▸ TEXT PROVIDED:

════

Time-Series Visualization: Trends over time were illustrated using line plots for key metrics, such as total care costs and the number of unpaid caregivers, revealing gradual increases over the years.
Grouped Bar Plots and Comparison by Location: Data was segmented by state and demographic class (e.g., age, gender), enabling us to compare states with the highest and lowest scores in caregiving, cognitive decline, and mental health indicators.
Challenges Encountered
Throughout this project, various challenges were encountered that required careful handling to ensure accurate and meaningful results:

## Data Completeness and Consistency:
Missing values across several key metrics posed a significant challenge. Some data points, such as mortality rates or unpaid caregiving hours, were not available for all years, requiring adjustments to ensure consistent analysis.
Complexity of Multi-Dimensional Data: The dataset included multiple levels of stratification (e.g., age, gender, state, and category), which made it challenging to streamline analyses. Group-by operations and data pivoting techniques helped manage this complexity, allowing for more manageable and interpretable insights.
## Data Visualization and Presentation Quality: 
To ensure clarity, various visual parameters like figure size, label orientation, and color palette needed adjustment. This iterative process was essential to present the findings effectively, making it easy for stakeholders to interpret data insights.
Data Sources

## This project utilized two primary sources of data:

CDC’s Behavioral Risk Factor Surveillance System (BRFSS): The core dataset, containing demographic and health-related data for the U.S. population. The data is organized by year, state, and health-related categories, allowing for comprehensive analysis.
Perplexity Data (2019-2024): Additional, up-to-date statistics on Alzheimer’s prevalence, mortality, caregiving statistics, and economic costs for the years 2019 to 2024, enriching the analysis with current information.

════

Data entries:
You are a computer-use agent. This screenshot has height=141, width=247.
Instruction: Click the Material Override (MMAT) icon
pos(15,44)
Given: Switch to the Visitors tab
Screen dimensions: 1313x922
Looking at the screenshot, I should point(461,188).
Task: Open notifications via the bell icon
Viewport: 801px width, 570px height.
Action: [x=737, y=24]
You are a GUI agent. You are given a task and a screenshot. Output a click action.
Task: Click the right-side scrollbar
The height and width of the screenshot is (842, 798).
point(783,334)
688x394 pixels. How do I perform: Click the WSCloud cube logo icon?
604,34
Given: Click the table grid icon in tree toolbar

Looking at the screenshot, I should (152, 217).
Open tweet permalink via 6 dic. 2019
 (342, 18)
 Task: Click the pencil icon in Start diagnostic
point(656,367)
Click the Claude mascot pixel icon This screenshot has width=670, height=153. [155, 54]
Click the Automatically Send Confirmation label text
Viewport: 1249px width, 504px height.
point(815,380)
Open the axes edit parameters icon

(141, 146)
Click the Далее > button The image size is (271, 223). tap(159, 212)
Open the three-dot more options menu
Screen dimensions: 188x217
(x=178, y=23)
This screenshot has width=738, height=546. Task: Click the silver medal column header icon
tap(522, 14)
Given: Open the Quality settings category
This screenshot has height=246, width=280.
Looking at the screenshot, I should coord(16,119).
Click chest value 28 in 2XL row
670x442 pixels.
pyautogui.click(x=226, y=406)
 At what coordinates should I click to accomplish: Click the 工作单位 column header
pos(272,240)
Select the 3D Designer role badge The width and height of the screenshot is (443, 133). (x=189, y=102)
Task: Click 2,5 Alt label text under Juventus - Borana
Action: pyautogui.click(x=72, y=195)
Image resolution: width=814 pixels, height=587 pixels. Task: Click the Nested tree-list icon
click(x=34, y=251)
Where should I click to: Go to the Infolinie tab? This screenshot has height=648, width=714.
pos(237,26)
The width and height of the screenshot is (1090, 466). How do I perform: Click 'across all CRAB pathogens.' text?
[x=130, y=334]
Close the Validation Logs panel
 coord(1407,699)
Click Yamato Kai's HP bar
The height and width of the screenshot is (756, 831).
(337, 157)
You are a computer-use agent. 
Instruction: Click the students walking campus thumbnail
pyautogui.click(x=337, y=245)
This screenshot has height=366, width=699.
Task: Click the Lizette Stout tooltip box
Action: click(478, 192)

════

▸ PARTS OF THE EXERCISE:
1. Answer these questions from the project write-up:
(a) Which two key metrics are named as examples shown in line plots?
(b) Which techniques helped manage the complexity of multi-dimensional data?
(c) For which years does the Perplexity Data provide statistics?
2. Rewrite the project write-up from the words "Challenges Encountered" through the words "ensure consistent analysis.", replacing "Missing values" with "Absent values".

▸ SOLUTIONS TO THE TASKS:
1.
(a) Total care costs and the number of unpaid caregivers.
(b) Group-by operations and data pivoting techniques.
(c) 2019 to 2024.

2.
Challenges Encountered
Throughout this project, various challenges were encountered that required careful handling to ensure accurate and meaningful results:

## Data Completeness and Consistency:
Absent values across several key metrics posed a significant challenge. Some data points, such as mortality rates or unpaid caregiving hours, were not available for all years, requiring adjustments to ensure consistent analysis.